It is very well evidenced that oxidative stress, inflammation and apoptosis are involved in the pathophysiology of CKD and its associated complications. The most common pathogenesis characteristic of CKD in ESRD is renal fibrosis. Renal fibrosis is characterised by high infiltration of inflammatory cells, injury of renal tubules, tubulointerstitial fibrosis of renal and degeneration of glomeruli. These features frequently exist in both humans and animals. They are both significant mediators of the disease and have related effects in rat models of chronic renal failure (CRF). Patients and research animals with CRF have elevated plasma concentrations of inflammatory mediators along with C-reactive protein (CRP), tumour necrosis factor (TNF), various cytokines as well as various nitrosative and oxidative stress indicators.[8,9] CRF animal models are essential for studying the fundamental biochemical, physiological and histological mechanisms that influence of CRF for developing and evaluating possible therapeutic substances. Adenine is metabolized to form 2,8 dihydroxyadenine which accumulates in to the renal tissues. Accumulated metabolite of adenine produces structural damages to tubulointerstitial tissue. Adenine induction of CRF in rodents is a common technique for mimic a functional abnormality in people with renal failure.[10,11]

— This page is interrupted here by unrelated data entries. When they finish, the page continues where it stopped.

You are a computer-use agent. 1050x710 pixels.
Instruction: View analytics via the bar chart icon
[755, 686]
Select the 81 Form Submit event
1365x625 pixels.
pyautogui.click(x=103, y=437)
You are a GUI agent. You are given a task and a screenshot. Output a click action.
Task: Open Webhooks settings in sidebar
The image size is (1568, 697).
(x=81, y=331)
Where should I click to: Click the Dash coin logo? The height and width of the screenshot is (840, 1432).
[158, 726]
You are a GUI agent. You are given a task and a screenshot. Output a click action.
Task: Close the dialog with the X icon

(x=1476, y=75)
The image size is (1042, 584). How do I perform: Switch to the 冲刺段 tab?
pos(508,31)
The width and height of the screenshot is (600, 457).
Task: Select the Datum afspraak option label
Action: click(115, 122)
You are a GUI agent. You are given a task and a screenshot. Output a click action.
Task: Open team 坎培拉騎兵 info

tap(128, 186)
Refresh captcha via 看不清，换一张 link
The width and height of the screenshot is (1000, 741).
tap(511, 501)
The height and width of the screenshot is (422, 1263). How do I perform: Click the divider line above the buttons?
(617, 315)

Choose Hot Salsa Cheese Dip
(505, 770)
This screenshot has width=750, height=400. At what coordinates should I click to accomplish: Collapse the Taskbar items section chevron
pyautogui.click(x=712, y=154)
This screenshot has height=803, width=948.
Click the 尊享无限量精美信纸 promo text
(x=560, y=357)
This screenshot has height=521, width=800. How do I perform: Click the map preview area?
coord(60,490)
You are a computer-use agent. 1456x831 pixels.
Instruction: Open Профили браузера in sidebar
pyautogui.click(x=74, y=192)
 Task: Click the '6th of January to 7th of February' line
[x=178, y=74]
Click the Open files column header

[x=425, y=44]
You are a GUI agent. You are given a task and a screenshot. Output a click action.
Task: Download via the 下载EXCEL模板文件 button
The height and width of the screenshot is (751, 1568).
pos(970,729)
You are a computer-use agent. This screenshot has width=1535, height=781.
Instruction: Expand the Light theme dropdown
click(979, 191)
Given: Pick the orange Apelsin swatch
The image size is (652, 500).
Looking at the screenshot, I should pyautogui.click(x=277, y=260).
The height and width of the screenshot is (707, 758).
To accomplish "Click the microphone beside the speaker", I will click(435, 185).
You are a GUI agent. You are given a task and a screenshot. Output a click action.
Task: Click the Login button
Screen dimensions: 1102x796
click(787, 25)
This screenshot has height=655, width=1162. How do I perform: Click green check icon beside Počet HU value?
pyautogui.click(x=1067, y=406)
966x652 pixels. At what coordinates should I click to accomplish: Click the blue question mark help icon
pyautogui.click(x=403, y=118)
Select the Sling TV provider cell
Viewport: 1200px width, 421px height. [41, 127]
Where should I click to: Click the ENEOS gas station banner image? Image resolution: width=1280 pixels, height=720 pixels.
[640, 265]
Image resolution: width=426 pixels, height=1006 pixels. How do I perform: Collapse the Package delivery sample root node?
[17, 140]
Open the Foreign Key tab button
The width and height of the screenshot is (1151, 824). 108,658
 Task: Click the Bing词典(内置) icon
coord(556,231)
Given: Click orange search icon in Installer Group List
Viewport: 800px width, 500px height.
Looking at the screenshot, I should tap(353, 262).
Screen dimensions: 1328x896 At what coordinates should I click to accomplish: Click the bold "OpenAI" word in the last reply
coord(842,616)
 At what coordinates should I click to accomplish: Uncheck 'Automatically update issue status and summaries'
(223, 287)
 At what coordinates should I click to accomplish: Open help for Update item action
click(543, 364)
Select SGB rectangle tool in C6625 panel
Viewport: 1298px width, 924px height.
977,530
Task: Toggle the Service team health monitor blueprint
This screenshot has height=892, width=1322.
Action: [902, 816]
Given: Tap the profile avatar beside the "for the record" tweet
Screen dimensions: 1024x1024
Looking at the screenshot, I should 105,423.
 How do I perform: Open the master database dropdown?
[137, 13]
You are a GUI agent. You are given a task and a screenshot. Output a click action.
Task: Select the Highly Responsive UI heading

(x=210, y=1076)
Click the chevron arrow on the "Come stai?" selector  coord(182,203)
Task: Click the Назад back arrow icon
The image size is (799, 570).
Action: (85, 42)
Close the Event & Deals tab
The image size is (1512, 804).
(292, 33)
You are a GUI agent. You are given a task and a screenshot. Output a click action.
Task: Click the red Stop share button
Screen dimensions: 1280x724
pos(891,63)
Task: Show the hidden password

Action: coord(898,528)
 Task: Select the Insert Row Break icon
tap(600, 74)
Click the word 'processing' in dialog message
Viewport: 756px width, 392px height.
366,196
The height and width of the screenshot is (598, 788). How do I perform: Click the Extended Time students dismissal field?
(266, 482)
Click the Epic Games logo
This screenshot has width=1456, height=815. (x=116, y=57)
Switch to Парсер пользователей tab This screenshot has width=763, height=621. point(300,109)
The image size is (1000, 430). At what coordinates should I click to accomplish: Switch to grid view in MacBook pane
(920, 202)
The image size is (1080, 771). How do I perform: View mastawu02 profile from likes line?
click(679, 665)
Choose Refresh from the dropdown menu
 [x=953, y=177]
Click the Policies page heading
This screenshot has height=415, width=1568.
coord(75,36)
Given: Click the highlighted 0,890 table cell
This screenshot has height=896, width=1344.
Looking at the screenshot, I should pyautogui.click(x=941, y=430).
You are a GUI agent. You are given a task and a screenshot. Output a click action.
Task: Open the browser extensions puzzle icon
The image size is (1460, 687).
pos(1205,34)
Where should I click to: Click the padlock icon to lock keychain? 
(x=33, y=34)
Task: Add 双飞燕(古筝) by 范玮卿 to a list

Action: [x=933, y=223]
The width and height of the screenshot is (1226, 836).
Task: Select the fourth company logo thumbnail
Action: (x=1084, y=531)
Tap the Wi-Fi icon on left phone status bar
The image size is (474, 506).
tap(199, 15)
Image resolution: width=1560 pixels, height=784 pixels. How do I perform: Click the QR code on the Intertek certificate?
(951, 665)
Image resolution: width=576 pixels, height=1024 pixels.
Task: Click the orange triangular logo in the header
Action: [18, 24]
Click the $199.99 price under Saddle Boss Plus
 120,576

Lycopene is a red-pigmented linear carotenoid and it is a more potent antioxidant naturally present in many fruits and vegetables. It provides a high amount of antioxidants to help avoid various kinds of oxidant damage to tissues and cells. Dietary intake of tomato and tomato-based products is increasing the lycopene level in blood and reduced the oxidative damage of lipids, protein and DNA. Based on these properties, lycopene used as a curative and preventive treatment of various chronic diseases such as aging prevention, cancer prevention and anti-inflammation.[13,14] The past studies demonstrated the possible utility of certain natural products in animal CRF models, such as curcumin, soybean, Bryophyllum calycinum and Achyranthes asparagus, Arabic gum and lemongrass.[15-18] In the continuation of this analysis, we investigated possible potential beneficial effects of lycopene against adenine-induced CRF in rats by estimated various physiological parameters, serum and urinary renal function indices, CRP, anaemia indicator, proteinuria and histopathological parameters.
MATERIALS AND METHODS
Plant materials and chemicals
Adenine was bought from Sisco Research Laboratories Pvt. Ltd., Maharashtra, India. A gift sample of the lycopene was obtained from Medheal Pharmaceuticals, Ahmedabad, India. All chemicals and reagents used were AR grade. Diagnostic kits for the measurement of serum creatinine, calcium, uric acid, phosphorus, magnesium and alkaline phosphatase (ALP) kit were procured from the Coral Clinical System and Tulip Diagnostic Kits Pvt. Ltd., Goa, India. CRP latex test kit and AUTOSPAN Liquid Gold Urea kit were procured from ARKRAY Healthcare Pvt. Ltd., Gujarat, India.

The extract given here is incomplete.